▸ **Source text**
# King for a day



## tojo (Dec 12, 2006)

My joy was fleeting. I tried all of the tricks including "look what followed me home honey. Can we keep them both?", but 24 hours after this pic was taken, I watched as my Noe was torn from my grasp by a nefarious looking chap with a twisted grin... [smiley=1-tears2.gif]

So, what should I do to the Mitzi? Bow mount troller, trim tabs, hydofoil, jack plate? I know I'm not a micro anymore, but we can all learn from the suggestions. See, I plan to hang around here until TIO outgrows his micro and starts macroskiff.com. [smiley=hidesbehindsofa.gif]

Tony


----------



## tom_in_orl (Dec 9, 2006)

Thats a great picture. The shed never looked better. 


And dont expect macroskiff.com anytime soon. Inshore-fishing.com and Florida Sportsman has that covered all ready.


----------



## deerfly (Mar 10, 2007)

my suggestion is to keep it simple. The more "systems" you have on the boat the more things to maintain and go wrong. 

That said, bow mount trolling motors are nice, maybe even a necessity in many cases, but as an avid fly fisherman I hate them and anything else that can snag a line. Even the quick release mounts I've seen are a pain and require a bit of masking tape to make them snag free. If you don't fly fish, or cast net off the bow a lot where having all that to trip over can get annoying, then they are great. 

Jack plates are almost a necessity too. I used mine more for idling around shallow areas than anything and loved it, but it was the 3rd hydraulic system on my 181 Mako not counting the motor trim and tilt. 

Between the trolling motor and inherent electric charging system, transducers, running lights, deck lights and hydraulics my pre-fishing trip check list was getting more like a shuttle launch and I learned to hate the boat. These days I'm totally about keep it simple, the less the better.

▸ **Aim of the exercise**
In the forum thread, on which boat was deerfly's jack plate the third hydraulic system?

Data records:
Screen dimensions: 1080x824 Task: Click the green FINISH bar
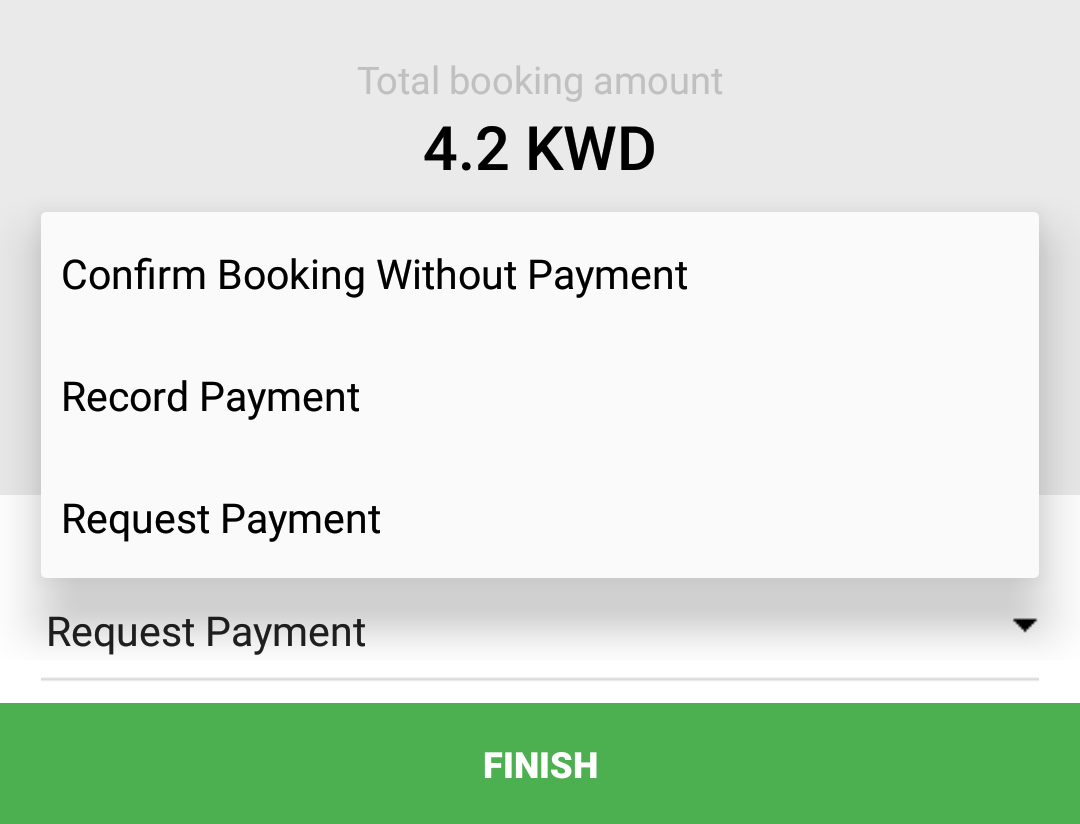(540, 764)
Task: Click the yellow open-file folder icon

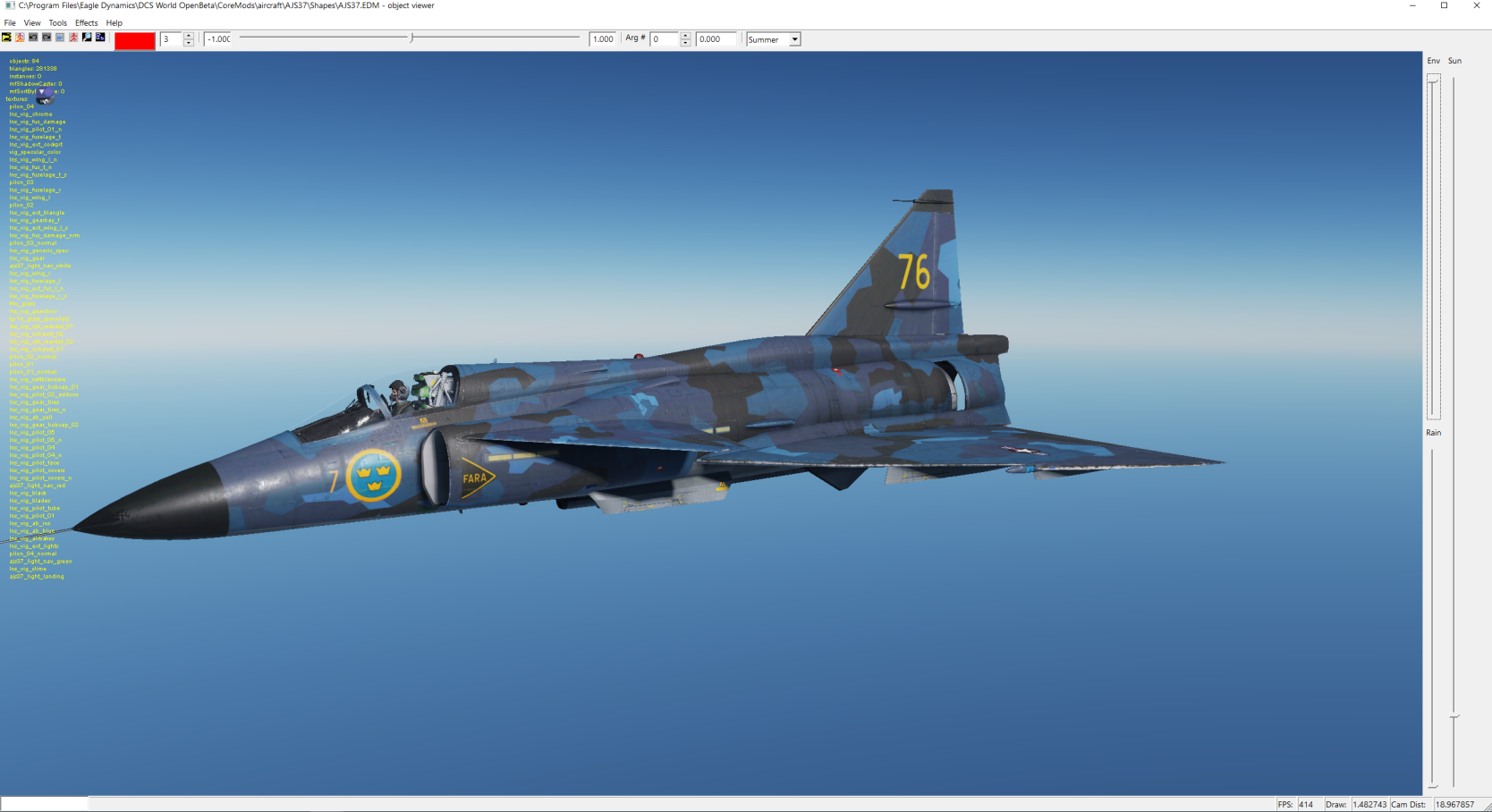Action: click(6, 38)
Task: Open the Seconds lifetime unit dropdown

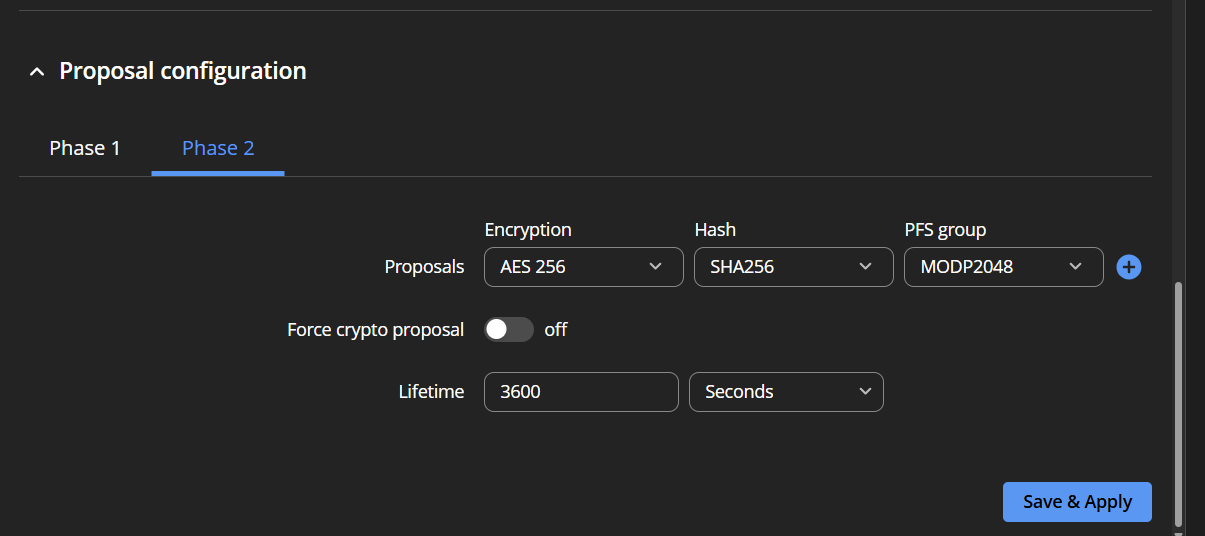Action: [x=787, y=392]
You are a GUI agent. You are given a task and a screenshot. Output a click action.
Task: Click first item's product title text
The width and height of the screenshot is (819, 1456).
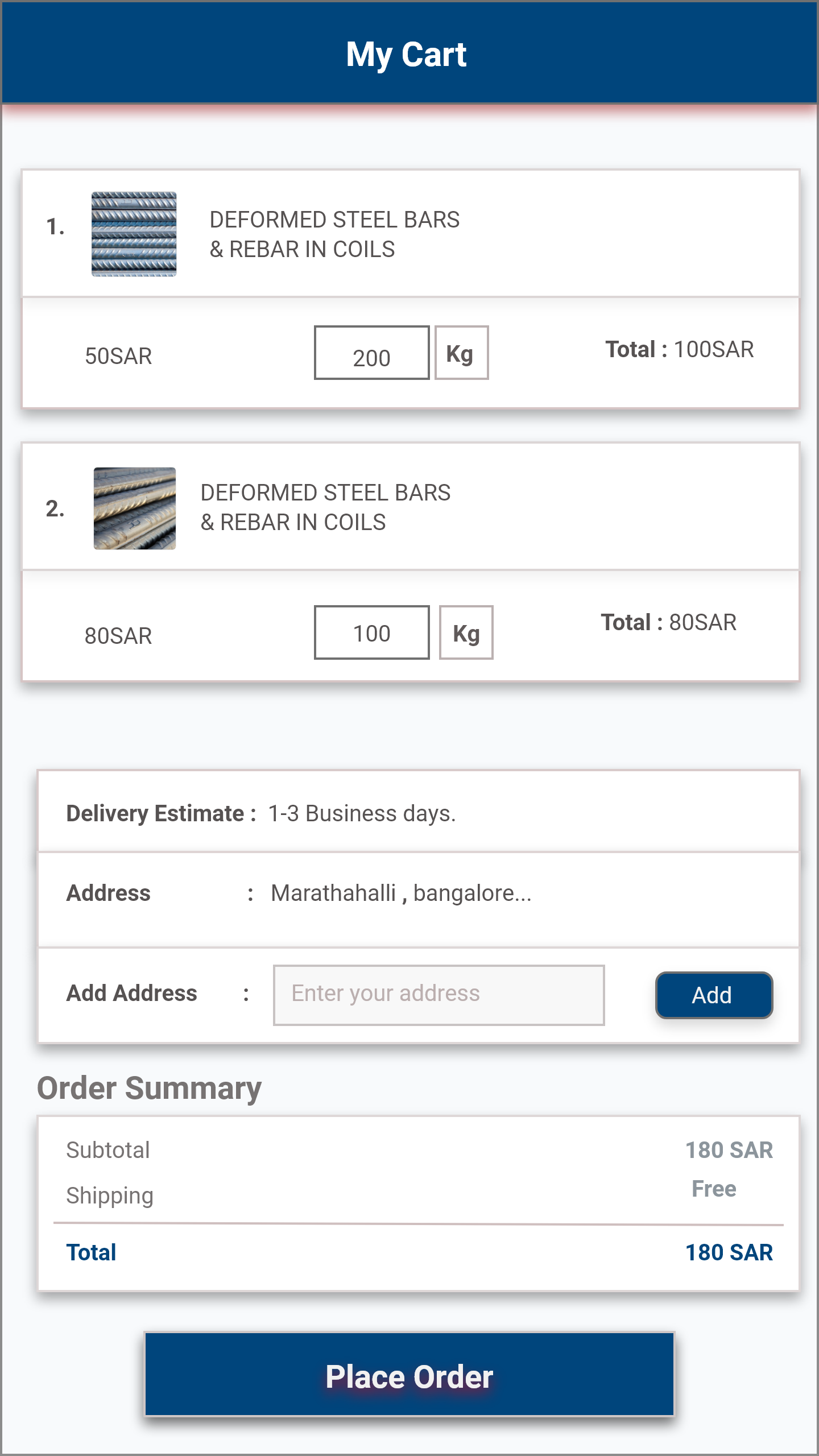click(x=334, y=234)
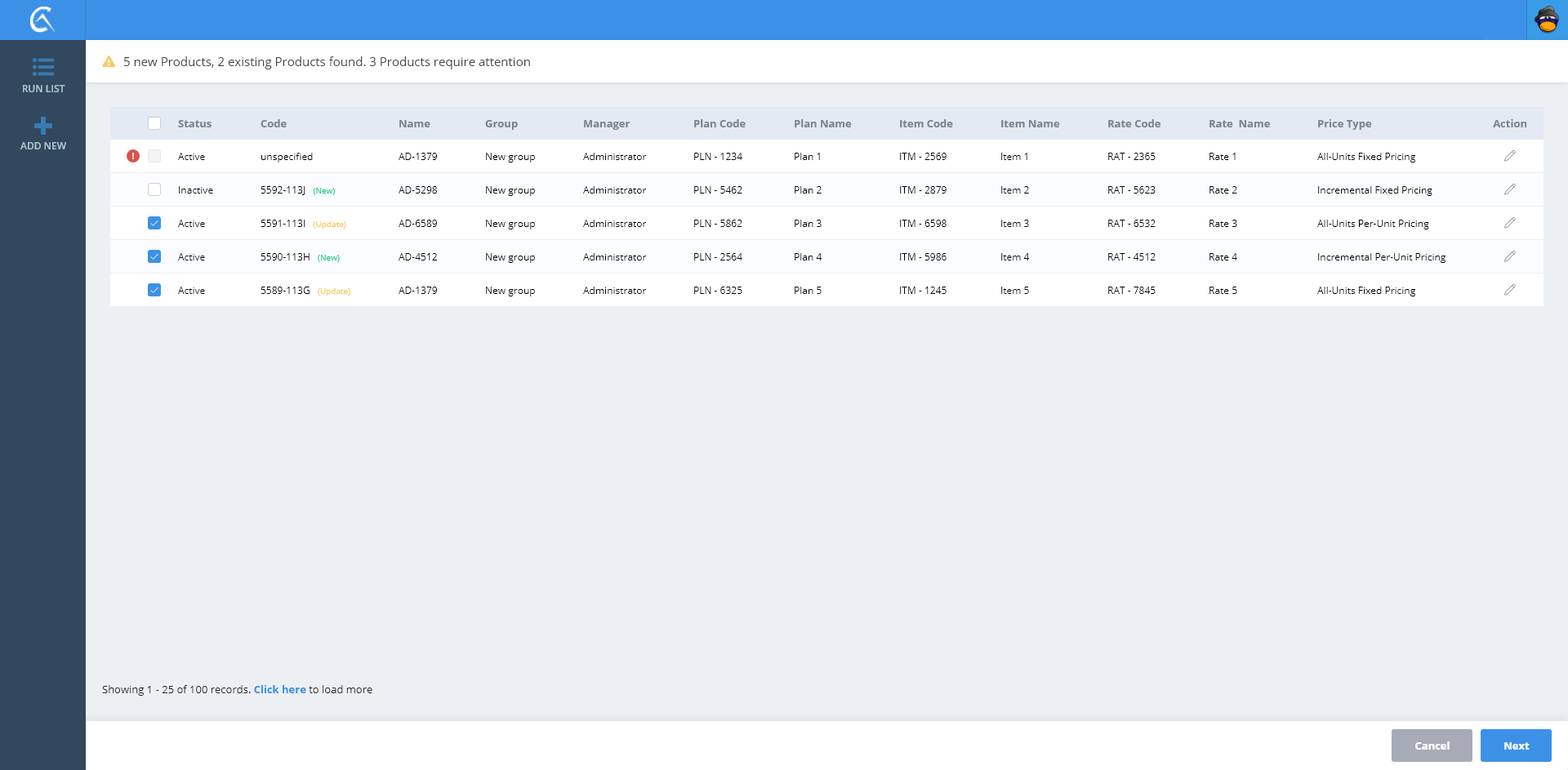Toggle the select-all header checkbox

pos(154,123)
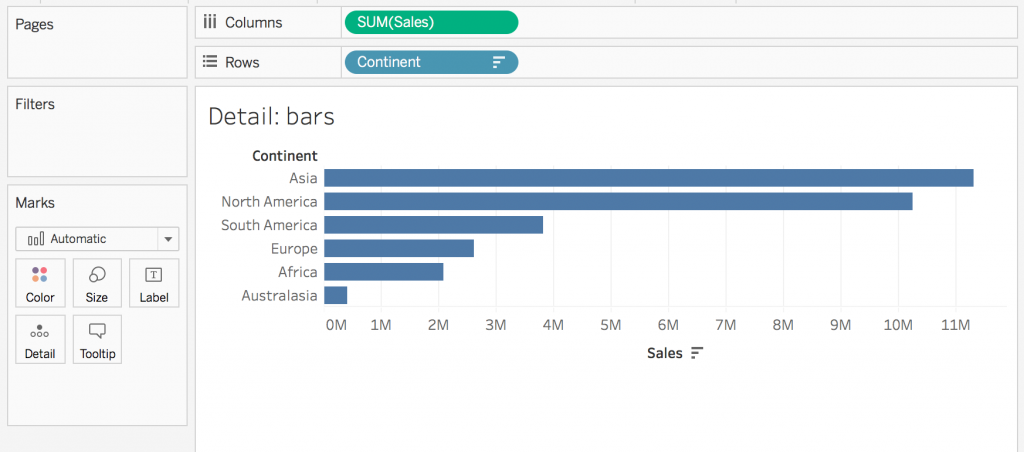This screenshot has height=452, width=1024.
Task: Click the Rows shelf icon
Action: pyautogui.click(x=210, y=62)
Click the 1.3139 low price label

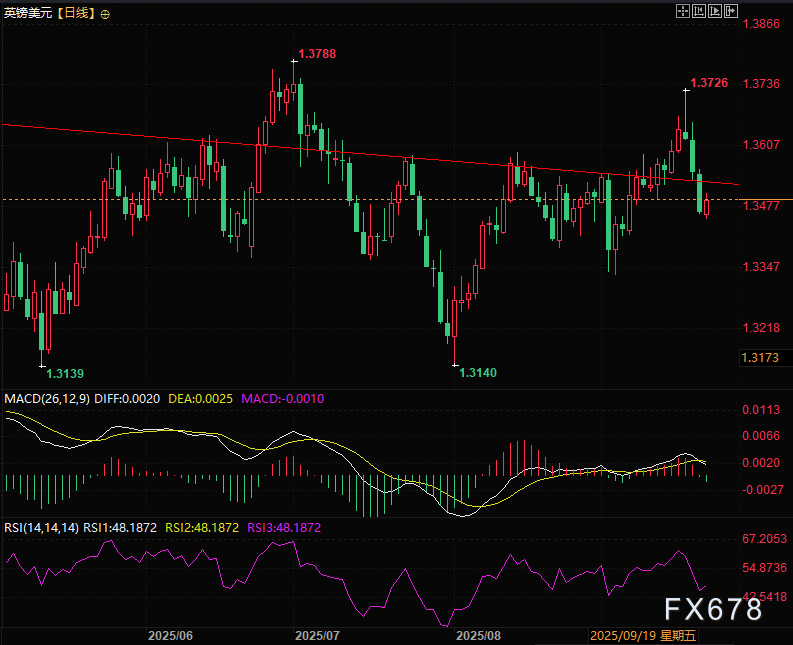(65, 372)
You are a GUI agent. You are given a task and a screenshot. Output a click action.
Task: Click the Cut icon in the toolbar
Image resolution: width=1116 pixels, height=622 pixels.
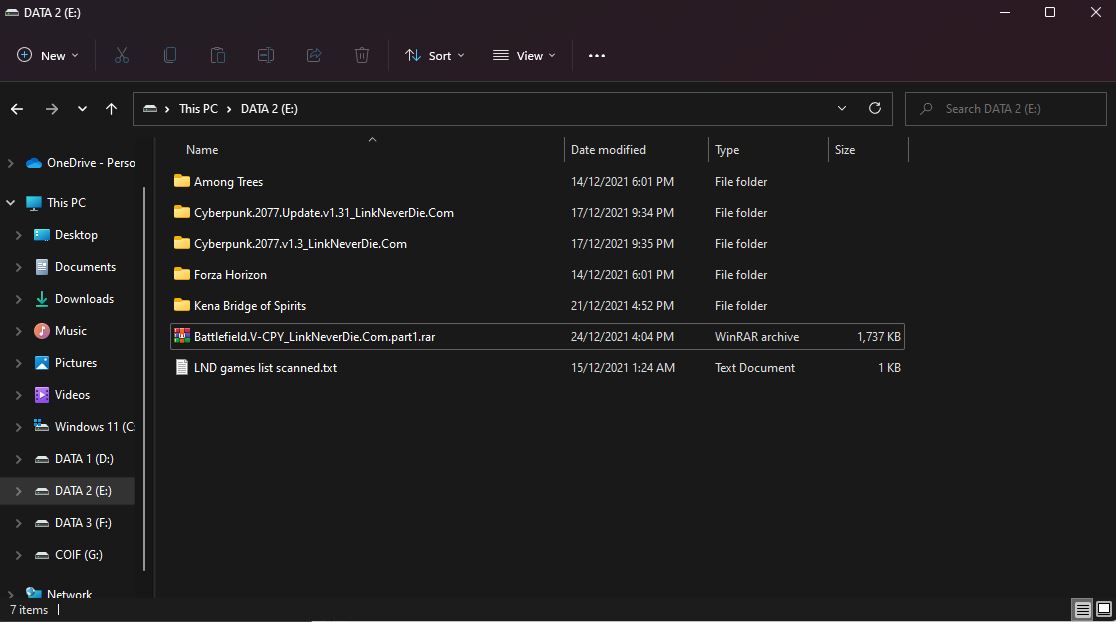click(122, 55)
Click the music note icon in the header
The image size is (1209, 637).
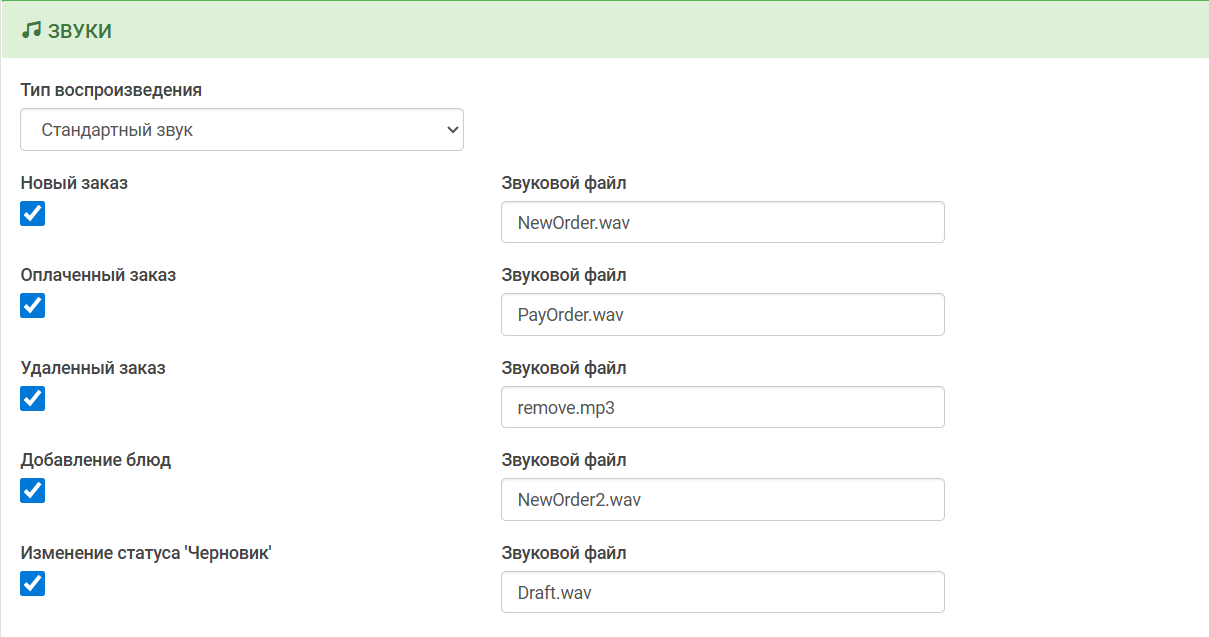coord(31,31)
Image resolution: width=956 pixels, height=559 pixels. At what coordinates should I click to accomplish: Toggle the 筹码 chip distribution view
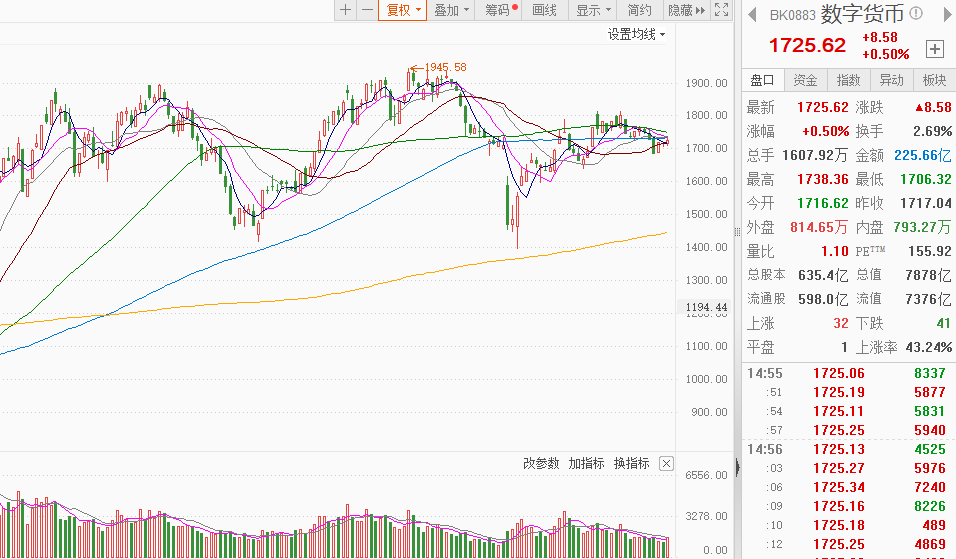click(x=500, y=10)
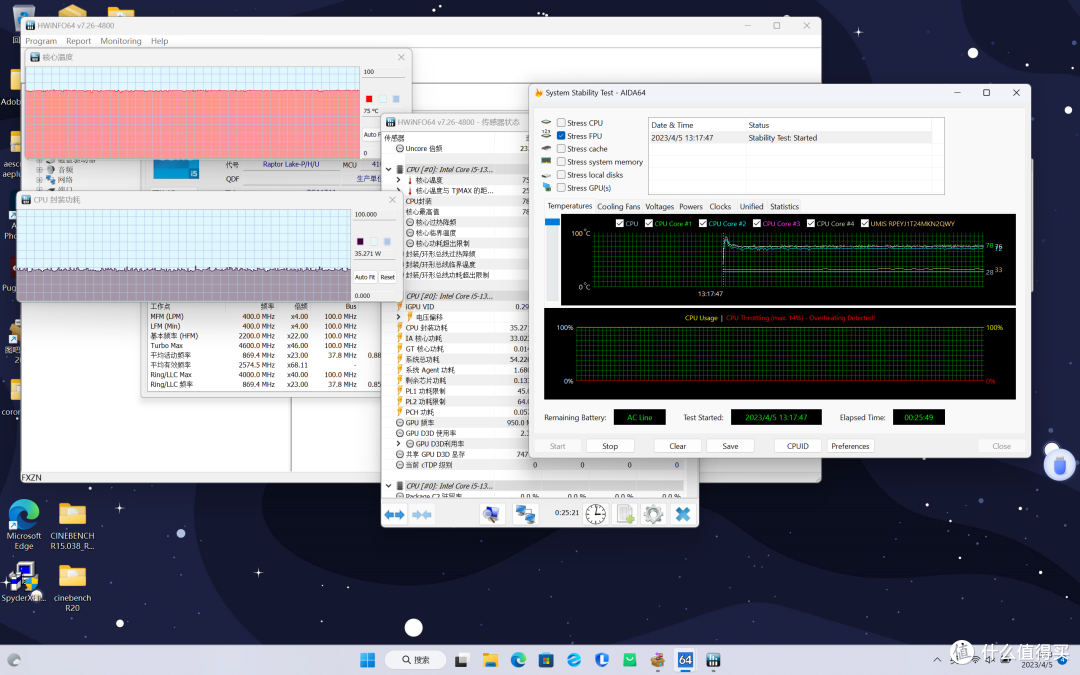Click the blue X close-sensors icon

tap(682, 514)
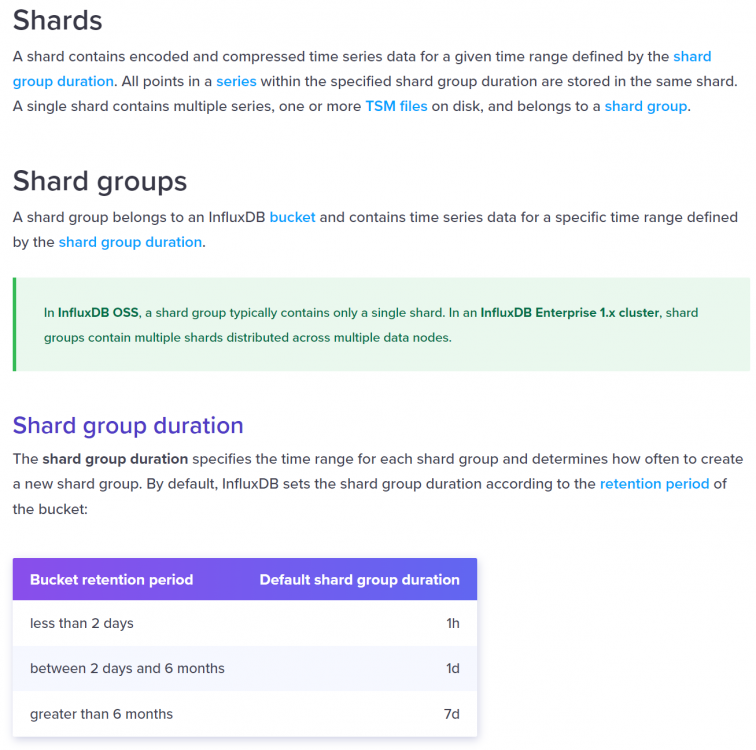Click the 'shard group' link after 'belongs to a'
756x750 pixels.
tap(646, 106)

▸ **Output below**
A 181 Mako.